Leaving a lasting legacy
Three prominent faculty members retired this year, but their efforts leave a lasting legacy at Fulton Engineering.
William (Bill) Badger served as professor in the Del E. Webb School of Construction Managementfor 25 years, including 17 years as the school’s director. His vision and commitment has helped ASU garner recognition as one of the top construction programs in the nation. Over the course of his tenure, Badger helped build many of the Del E. Webb School of Construction’s endowments and scholarships, including the $4 million endowment after which the school is now named.Prior to his work at Arizona State University, Badger had a distinguished 26-year career in the U.S. Army Corps of Engineers, serving in China, Vietnam, Saudi Arabia, Europe and the United States. A registered Professional Engineer and member of the National Academy of Construction, Badger holds a doctoral degree in soil mechanics from Iowa State University, a master’s in civil engineering from Oklahoma State University and a bachelor’s in mechanical engineering from Auburn University.
Joseph Palais served as professor and graduate program chair for the School of Electrical, Computer and Energy Engineering, as well as academic director, Online and Professional Programs. He has contributed chapters to numerous books, and published a textbook that has been translated into Japanese, Chinese, Korean and Persian. Palais is a Life Fellow of the Institute for Electrical and Electronics Engineers and has received major awards from the organization for educational and research contributions.Palais was the first recipient of the Daniel Jankowski Legacy Award, which honors faculty whose contributions in teaching, research and public service are considered significant in advancing the mission of the school. He continues to serve on the nominating committee which selects recipients every two years.

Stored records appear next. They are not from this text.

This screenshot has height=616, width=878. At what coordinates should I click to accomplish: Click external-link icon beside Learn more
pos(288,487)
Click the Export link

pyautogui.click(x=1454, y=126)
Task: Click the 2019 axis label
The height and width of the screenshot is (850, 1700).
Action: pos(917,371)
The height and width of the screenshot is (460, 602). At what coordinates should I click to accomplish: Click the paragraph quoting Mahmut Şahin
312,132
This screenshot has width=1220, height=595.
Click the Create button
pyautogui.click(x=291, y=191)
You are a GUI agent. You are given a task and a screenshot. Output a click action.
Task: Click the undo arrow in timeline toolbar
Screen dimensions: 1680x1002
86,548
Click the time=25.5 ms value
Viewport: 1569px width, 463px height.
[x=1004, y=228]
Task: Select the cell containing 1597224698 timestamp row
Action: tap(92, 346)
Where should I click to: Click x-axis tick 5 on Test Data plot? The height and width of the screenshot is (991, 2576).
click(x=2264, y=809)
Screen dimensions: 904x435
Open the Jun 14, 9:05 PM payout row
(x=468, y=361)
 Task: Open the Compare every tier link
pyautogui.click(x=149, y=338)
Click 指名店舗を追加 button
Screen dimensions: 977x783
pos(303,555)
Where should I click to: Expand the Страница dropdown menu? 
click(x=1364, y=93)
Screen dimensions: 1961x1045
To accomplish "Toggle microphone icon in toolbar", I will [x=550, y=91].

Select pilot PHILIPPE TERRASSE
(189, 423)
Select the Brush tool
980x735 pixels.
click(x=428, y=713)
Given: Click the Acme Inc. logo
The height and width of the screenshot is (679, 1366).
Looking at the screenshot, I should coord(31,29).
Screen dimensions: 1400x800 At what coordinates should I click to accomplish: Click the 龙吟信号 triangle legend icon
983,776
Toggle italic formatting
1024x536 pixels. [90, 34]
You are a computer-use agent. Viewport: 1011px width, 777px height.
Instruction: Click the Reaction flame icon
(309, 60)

Ronald Roedel, professor in the School of Electrical, Computer and Energy Engineering, joined the faculty in 1981 and was associate dean of the Ira A. Fulton Schools of Engineering. He has always tried to carry out research and teaching activities in equal measure. Recently, he has become involved in curriculum reform issues, active-learning strategies and technology-enhanced education. On the research side, he has been involved in semiconductor research for more than 25 years, first with silicon, then with compound semiconductor materials and now with silicon again. He is the author or co-author of 35 publications, roughly 50 presentations and two book chapters. He holds two patents in the fields of semiconductor characterization and engineering education.